Steaming near sinkhole halted
| Monday, Jul 18 2011 11:05 AM
Last Updated Monday, Jul 18 2011 11:07 AM
Top story | OIL PRODUCTION
The state's top oil regulator has ordered Chevron to cease steam injection -- a common practice in Kern County oil fields -- near the sinkhole that abruptly opened up and killed a man west of Taft last month.
The July 6 order by the head of the state Division of Oil, Gas and Geothermal Resources does not directly blame steam injection for the death of Robert David Taylor, a 54-year-old Chevron construction supervisor.
But the text of the order does shed new light on the incident, including word that the oil well site where he died has been a problem for at least three years.
Cal-OSHA is investigating the incident. Chevron said it, too, is trying to determine what caused the sinkhole that formed June 21 as Taylor and three others were walking in the prodigious Midway-Sunset oil field.
Chevron and the state division, known as DOGGR, have characterized the sinkhole as a rare if not unprecedented occurrence.
People familiar with steam injection in Kern County oil fields have suggested that the decades-old practice may have contributed to the sinkhole's creation.
Former DOGGR regulator Mike Stettner has theorized that the sinkhole formed as a result of underground construction done at the site in March to address the state division's concerns that steam and other oil field byproducts were seeping to the surface.

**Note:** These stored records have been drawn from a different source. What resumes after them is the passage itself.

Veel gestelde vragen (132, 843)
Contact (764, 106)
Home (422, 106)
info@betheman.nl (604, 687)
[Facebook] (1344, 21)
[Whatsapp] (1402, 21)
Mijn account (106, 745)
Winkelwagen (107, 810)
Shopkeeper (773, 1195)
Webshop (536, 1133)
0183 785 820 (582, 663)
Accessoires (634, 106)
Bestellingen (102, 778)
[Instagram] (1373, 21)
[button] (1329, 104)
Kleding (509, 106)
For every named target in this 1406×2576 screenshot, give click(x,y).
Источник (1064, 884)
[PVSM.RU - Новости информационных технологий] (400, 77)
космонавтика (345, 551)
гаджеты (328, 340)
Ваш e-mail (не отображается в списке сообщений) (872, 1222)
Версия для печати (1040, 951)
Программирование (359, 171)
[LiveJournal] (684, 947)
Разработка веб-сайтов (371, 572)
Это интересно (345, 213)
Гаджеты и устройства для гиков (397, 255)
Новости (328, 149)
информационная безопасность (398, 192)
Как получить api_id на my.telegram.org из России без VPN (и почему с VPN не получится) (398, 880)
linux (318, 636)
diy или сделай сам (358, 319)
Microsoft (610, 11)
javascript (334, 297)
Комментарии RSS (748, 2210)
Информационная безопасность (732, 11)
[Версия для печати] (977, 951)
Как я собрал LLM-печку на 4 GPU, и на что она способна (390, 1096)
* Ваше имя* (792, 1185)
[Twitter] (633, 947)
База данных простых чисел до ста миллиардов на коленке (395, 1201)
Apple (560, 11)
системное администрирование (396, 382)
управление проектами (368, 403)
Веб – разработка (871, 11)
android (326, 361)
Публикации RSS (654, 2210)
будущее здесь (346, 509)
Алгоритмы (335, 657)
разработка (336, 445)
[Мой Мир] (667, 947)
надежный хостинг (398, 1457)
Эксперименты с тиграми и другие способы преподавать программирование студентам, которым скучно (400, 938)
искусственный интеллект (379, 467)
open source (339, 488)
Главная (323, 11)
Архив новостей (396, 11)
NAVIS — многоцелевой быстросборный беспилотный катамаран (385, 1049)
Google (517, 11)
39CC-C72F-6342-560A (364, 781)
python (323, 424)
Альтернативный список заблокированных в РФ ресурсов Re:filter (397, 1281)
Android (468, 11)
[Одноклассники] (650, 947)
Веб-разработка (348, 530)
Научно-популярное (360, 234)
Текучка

Chevron spokeswoman Carla Musser noted that, out of concern for worker safety, the company has closed off access to the area and other locations where it has performed similar construction work, and that it will not restore access until it determines the cause of the accident.
She added in an email that Chevron has complied with State Oil and Gas Supervisor Elena Miller's order and has quit steam injection within 300 feet of recent seeping at the site.
Musser wrote that the company will take further action once it understands the cause of the incident. She also pointed out that Chevron was not injecting steam in the area at the time of Taylor's death.
Several companies that have used steam injection at Midway-Sunset in the past have not responded to repeated requests for comment.
Aera Energy LLC, which operates at Midway-Sunset, indicated it is premature to comment on operational changes made since Taylor's death. Aera spokeswoman Susan Hersberger did note, however, that the company is not currently steaming in the Midway-Sunset zone where the sinkhole formed, even as it continues steam injection elsewhere.
Industry representative Rock Zierman, CEO of the California Independent Petroleum Association, said oil companies constantly work to evaluate and adopt safe practices. But until the cause of the sinkhole has been determined, he said, the industry must wait before making any changes.
"Industrywide there hasn't been movement toward doing something" to prevent sinkholes like the one that killed Taylor, he said.
State regulators have told no company other than Chevron to address what they consider to be the unacceptable problem of steam and other oil field byproducts seeping to the surface, DOGGR spokesman Don Drysdale wrote in an email Friday. He noted that the division did not specifically tell Chevron to perform underground construction work at the site, and that it did not monitor the work.
But he stated that DOGGR has forbidden any seeping in California oil fields.
"The Division has made industry aware that laws and regulations do not permit the migration of fluids or gases to the surface, whether in cyclic-steaming (injection) operations or other forms of enhanced oil recovery through underground injection," Drysdale wrote.
DOGGR's order notes that seeping has occurred at the sinkhole site since before 2008, and that the seeping was a direct result of steam injection.
The oil well there is complex and damaged, the order states, and Chevron has tried unsuccessfully to plug the well in order to stop the seeping.